Komisyonun açıkladığı raporun 134. sayfası, gelişmiş ülkelerin Afrika’yı nasıl çöplükleri olarak kullandıklarının da belgesidir aynı zamanda: “Somali, birçok azgelişmiş ülkelerden biri olup, 80’li yılların başından beri sayısız atom santralları artıkları ve diğer zararlı atıklarla dolu gemiler boşaltma yapmış ve batırılmıştır. Bu atık maddeler arasında uranyum, cadmium, kurşun, işlenmiş gümüş bulunmaktadır.”

Somali konusunda yaşananlar, sayfamızın sınırları içinde böyle...

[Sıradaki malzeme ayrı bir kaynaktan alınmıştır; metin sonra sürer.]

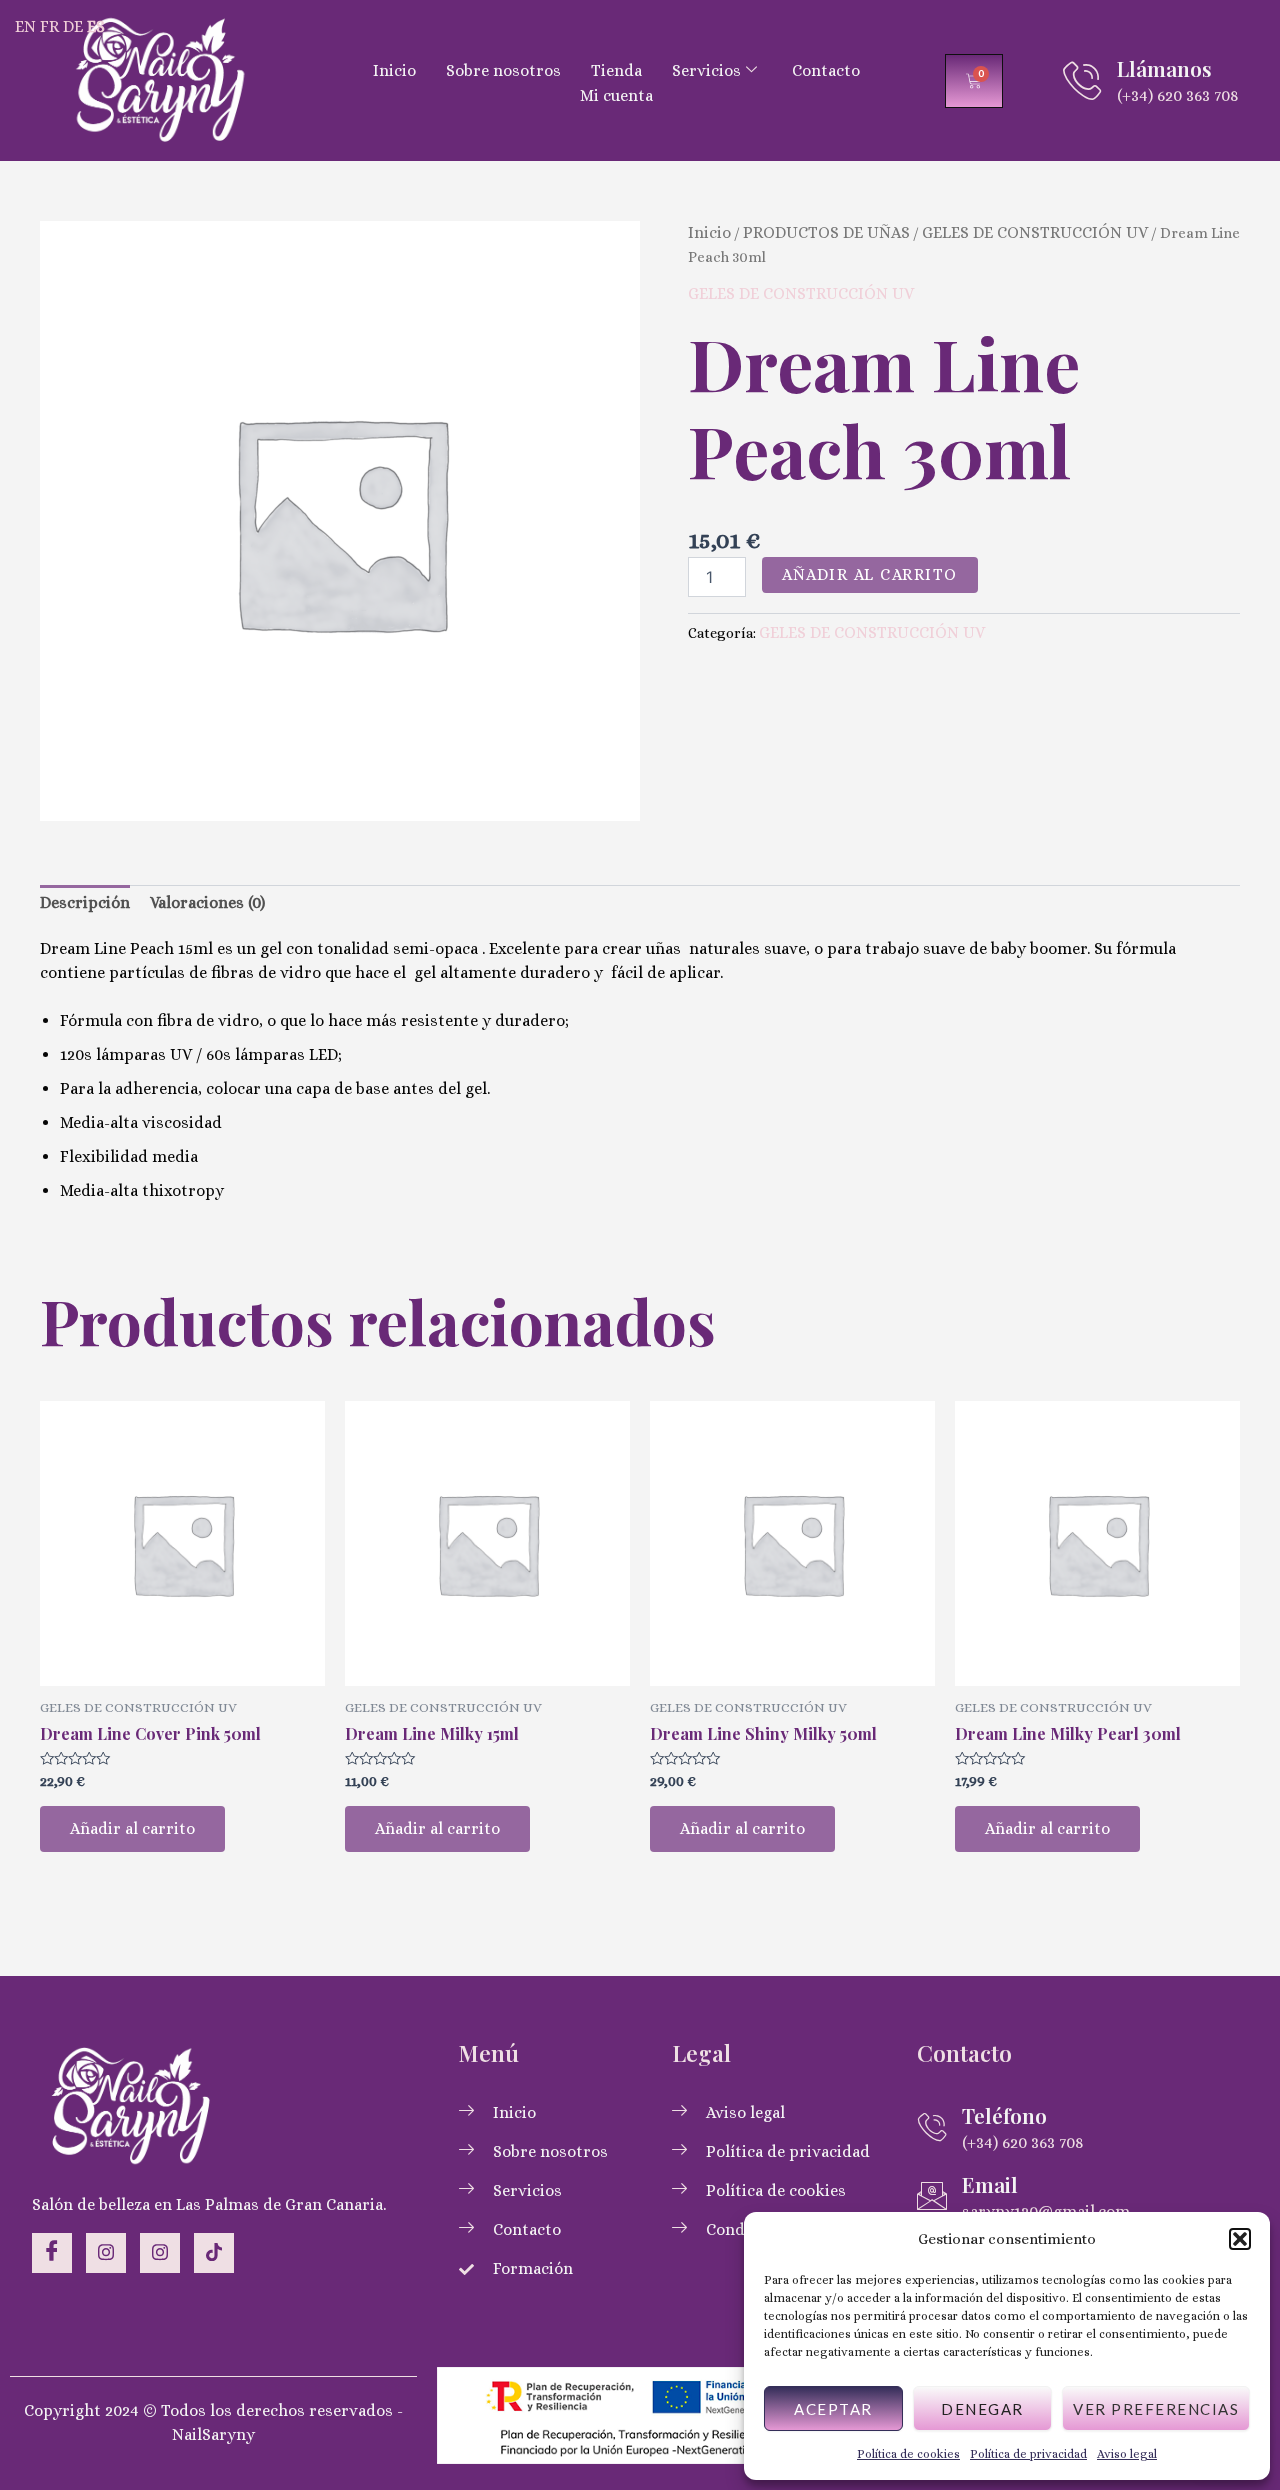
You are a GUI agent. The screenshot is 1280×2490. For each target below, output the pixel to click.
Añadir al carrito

Benzer durumu bizler de yaşamadık mı?

Büro arkadaşım Ozan Yayman’ın yazdığı Aliağa’da asbestli, Hollanda bayraklı Otapan gemisini ve dönemin yetkililerinin açıklamalarını hatırlıyorum. Karadeniz sahillerine vuran “kimliği belirsiz” varilleri, Gebze ve İstanbul’da toprağa gömülen zehirli varilleri de... “Biz bin ton biliyorduk, meğerse 40 bin ton asbest yüklüymüş” diyen çevre bakanını da...

Somali Nereee, Türkiye Nereee?..

Kaderimiz mi olmalı emperyalizmin politikalarına boyun eğmek?